On his part, Clement Onyeaso Nze, Director General, Nigeria Hydrological Services Agency, NIHSA, has warned that the River Niger flood level on Thursday, 10th September attained an unprecedented level, leaving the states vulnerable to the disaster.

This gives cause for concern for Kebbi, Niger, Kwara, Nasarawa, Kogi, Anambra, Delta, Edo, Rivers and Bayelsa states which are contiguous to the River Niger, Nze stated.

“This flood magnitude sighted in Niamey on August 23, 2020, is expected to arrive in Nigeria through Kebbi State around September 6, 2020,” Nze added.

“The effect of all these is that communities in the states adjoining River Niger will continue to be highly inundated by River flooding as being witnessed in the recent time”, he warned.

He however regrets that despite the warning, urban and flash floods have continued to wreck havoc in many states including the FCT.

“As at date, not less than 172 LGAs in all states are counting their losses due to flood incidents”, Nze said.

Warning further that the country still has many weeks of rainfall in the course of the year, he advised that blocked drainages and gutters be cleared, river channels dredged and structures within the waterways and floodplains and flood paths pulled down.

The state governments are not keeping quiet in the face of destruction trailing the flood.

Kogi State Governor, Yahaya Bello like he did in 2018, continue to work with the federal government not only to bring relief to impacted areas, but making conceited efforts at tackling environmental challenges including flooding across the state.

NIHSA had predicted that in 2020, about 10 local government areas of Lokoja, Kogi/Kotonkarfe, Ajaokuta, Bassa, Ibaji, Idah, Igalamela, Ofu, Adavi and Omala would be affected by flood.

Kogi State Commissioner for Environment, Victor Omofaiye, said the Governor Yahaya Bello administration would not relent in its efforts at tackling the challenges.

He acknowledged that many communities in some local government areas in the state had been ravaged by floods.

Mr Omofaiye said such communities included places in Kotonkarfe, Lokoja, Ajaokuta and Ibaji local government areas.

The state created IDP camps for victims of the disaster and they have already been moved there. The camps are in Kotonkarfe and in Lokoja.

”The water level of River Niger is still fluctuating within the range of 10.5 to 10.7, but as at September 21, it was 10.7 compared to the 12.5 as at the same period in 2012 in Kogi.

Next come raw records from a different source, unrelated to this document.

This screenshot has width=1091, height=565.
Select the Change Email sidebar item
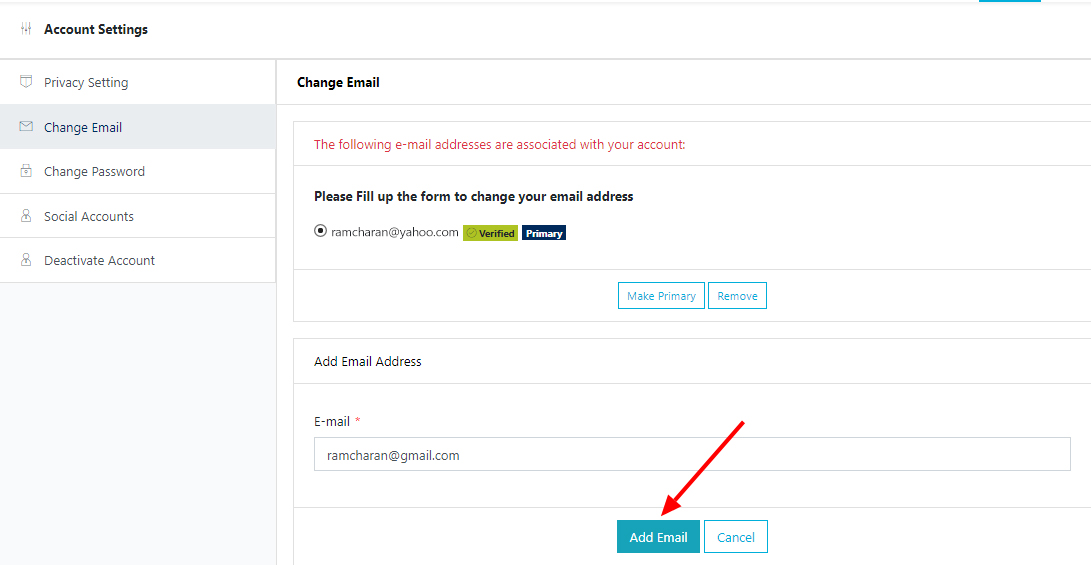(x=83, y=128)
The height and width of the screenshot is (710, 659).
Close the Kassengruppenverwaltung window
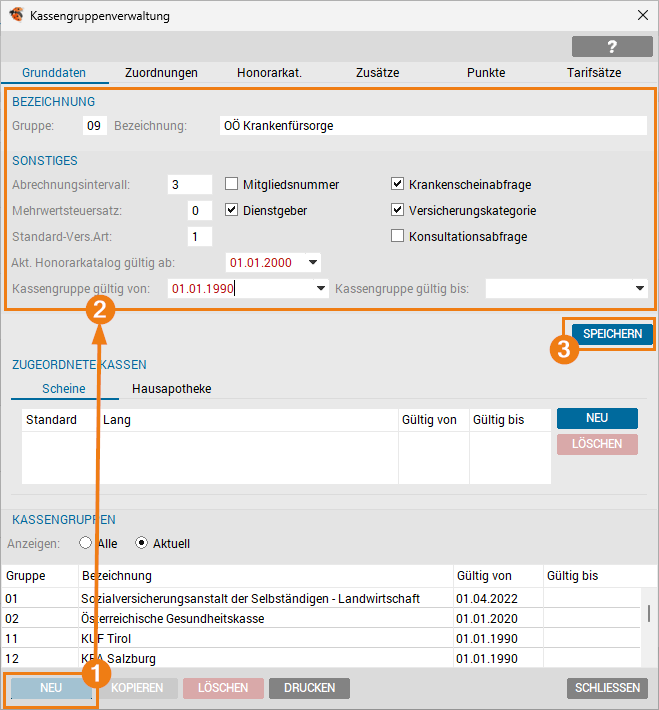click(641, 16)
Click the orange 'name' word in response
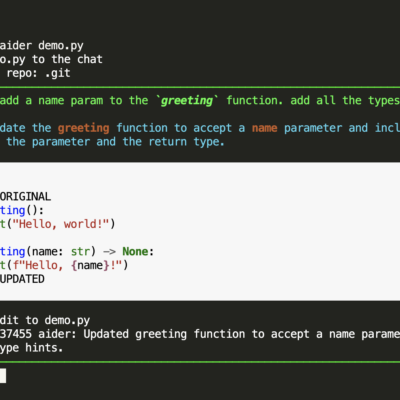This screenshot has height=400, width=400. coord(264,128)
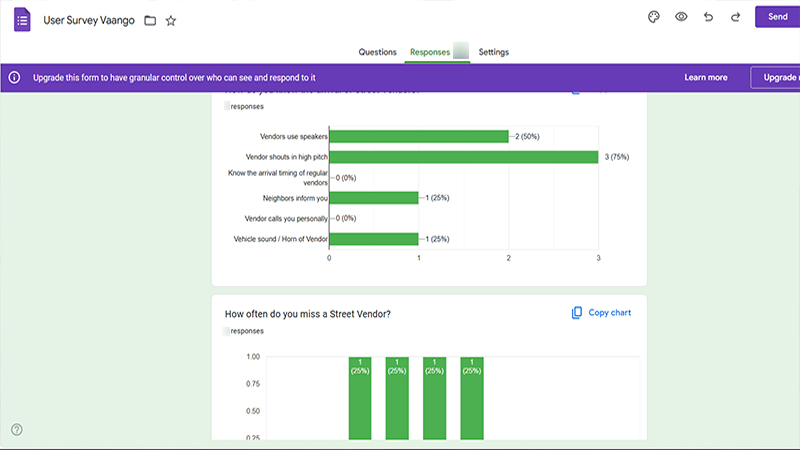Click the Upgrade button in banner
The width and height of the screenshot is (800, 450).
coord(778,77)
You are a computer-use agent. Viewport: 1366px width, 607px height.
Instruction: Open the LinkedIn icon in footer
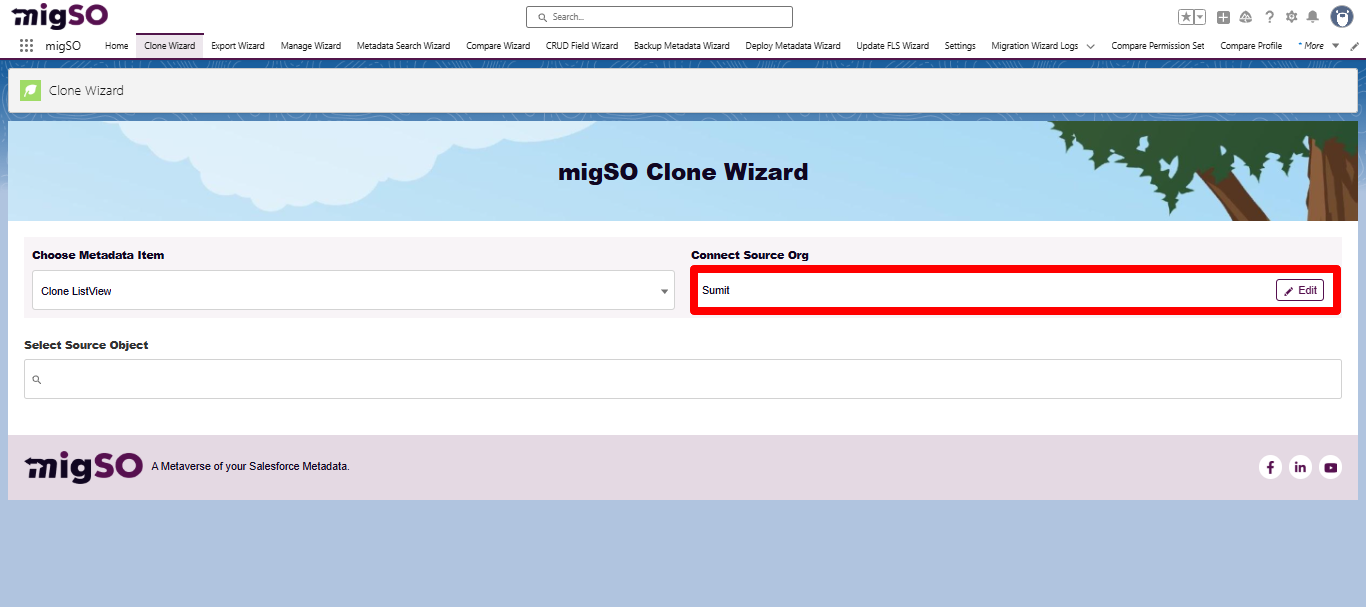point(1300,467)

”Flood is a menace that we experience in Kogi every year. The flood we experienced in Kogi in 2012 was massive and devastating; we do not pray for such in 2020, but we are actually on red alert,’’ the commissioner said.

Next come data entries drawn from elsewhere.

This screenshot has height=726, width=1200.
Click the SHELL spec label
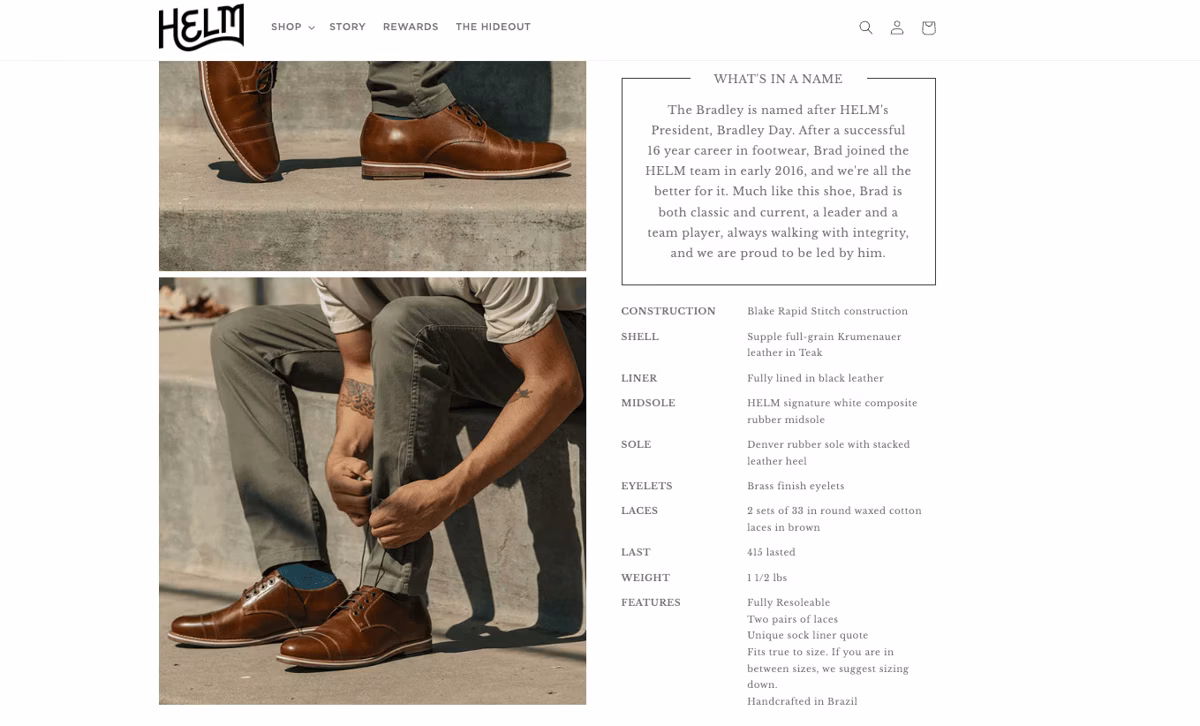tap(640, 337)
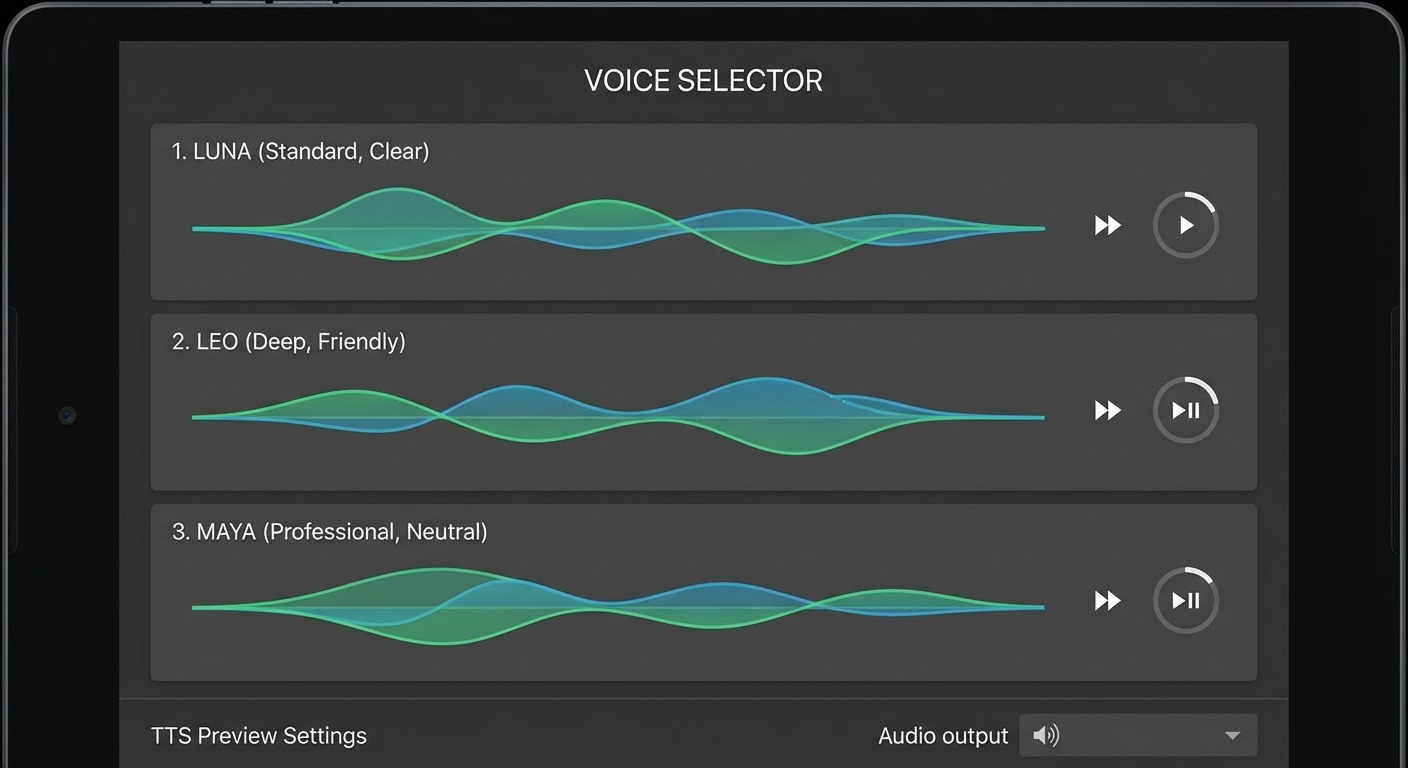This screenshot has width=1408, height=768.
Task: Click the dropdown arrow next to the speaker icon
Action: click(1232, 735)
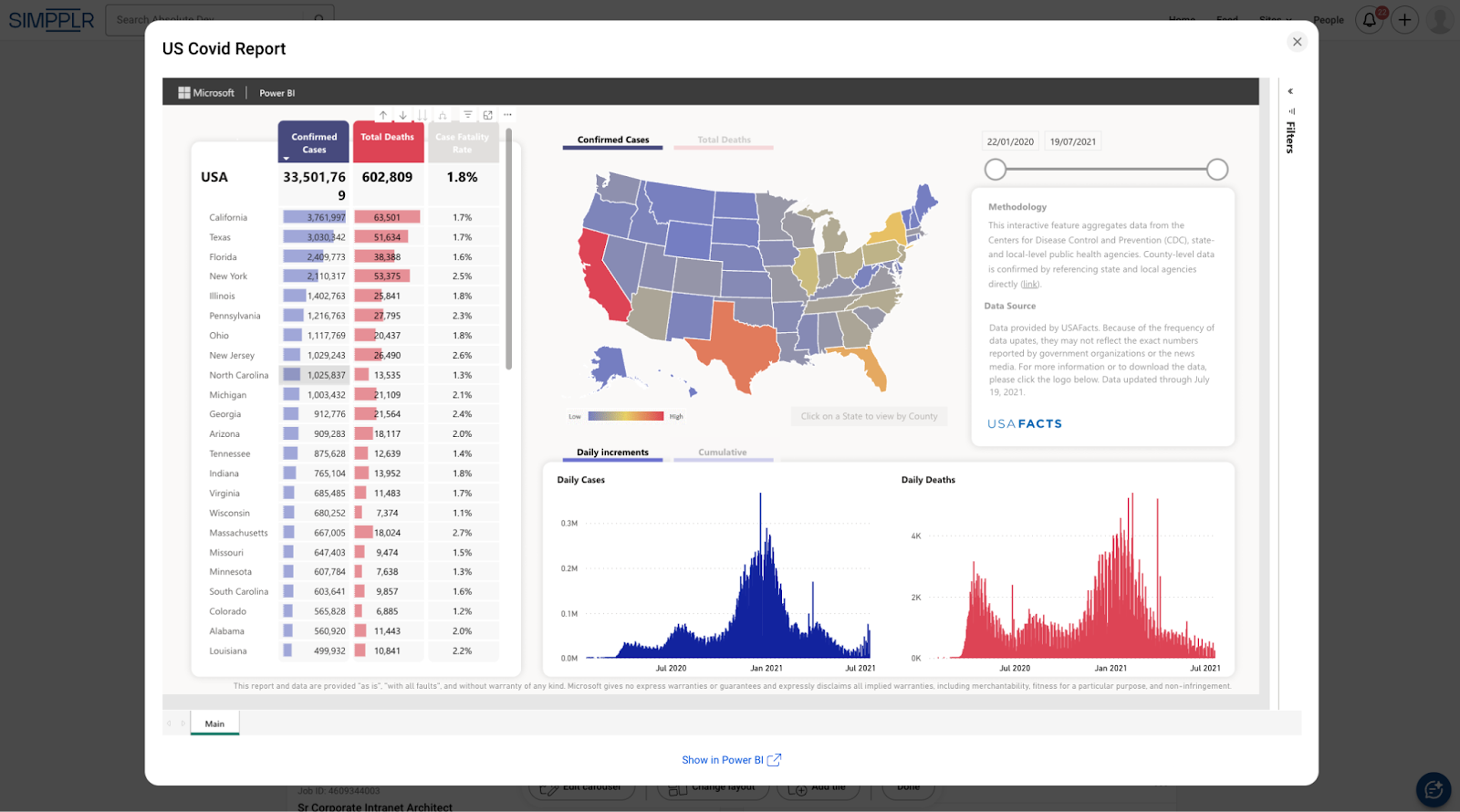Click the date slider's right handle
The width and height of the screenshot is (1460, 812).
point(1217,170)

The Commissioner attributed flooding in the state to human and natural factors.

He said some of the residents are in the habit of dumping refuse on waterways and drains, thereby obstructing free flow of water.

”Opening of dams, especially along River Niger, such as Lagdo Dam from Cameroon and other dams also cause flooding in Kogi due to high volume of water.

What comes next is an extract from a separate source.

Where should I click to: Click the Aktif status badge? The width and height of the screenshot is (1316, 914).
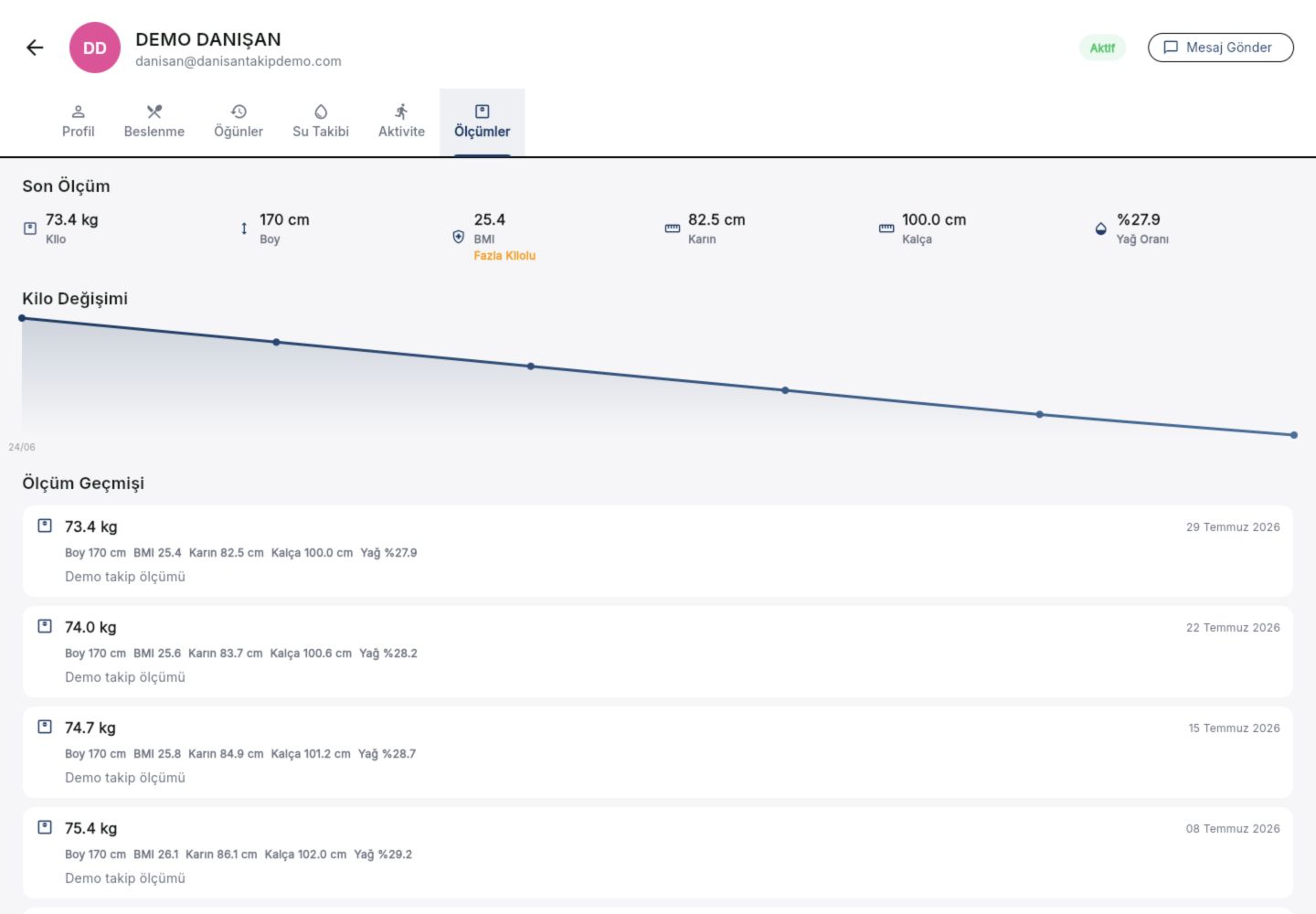pyautogui.click(x=1102, y=48)
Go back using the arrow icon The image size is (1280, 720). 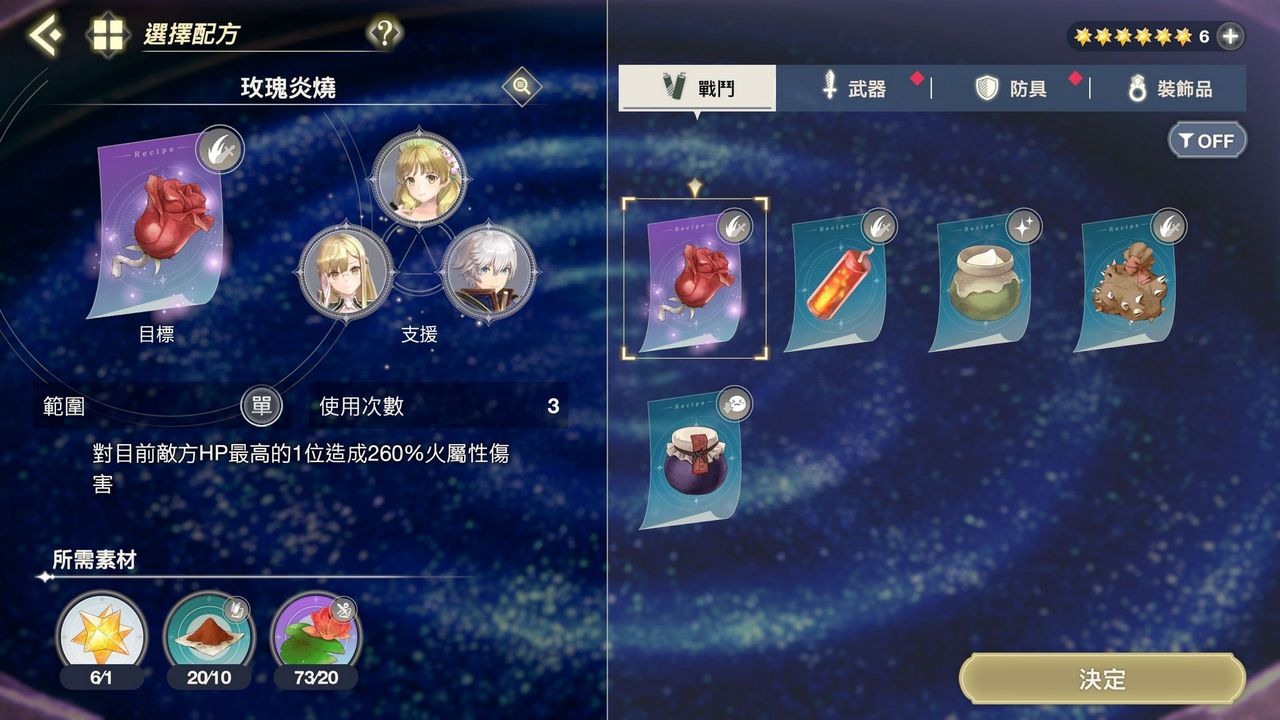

”We have done a lot of sensitisation and awareness creation to educate the general public, especially the people living in the flood prone areas in all the predicted local government areas.

”We are also partnering with the relevant stakeholders including SEMA to ensure that we are ahead of any emerging situation,” he said.

In Sokoto State where hundreds of villages have been submerged by the flood while farmlands, livestock and infrastructure were also lost, Governor Aminu Waziri Tambuwal said that his administration is set to construct three earth dams in the areas worst hit by the flood.
The Kebbi State Governor, Senator Abubakar Atiku Bagudu, has also visited flood ravaged areas in Augie, Argungu and Arewa local government communities, to asses rice farmlands, roads and bridges affected by the flood.

The 2020 flood has also attracted the attention of the First Lady, Aisha Buhari, as she has called on Nigerians to support victims of flood across the country, to cushion the effect of the disaster.

Through her Non-Governmental Organisation (NGO), the Future Assured Initiative, victims of flood in Kogi and Niger State have benefitted from the distribution of relief materials.

Represented by her Special Assistant on Media and Publicity, Mr Aliyu Abdullahi, said the gesture was part of her passion to provide support for the needy in the society.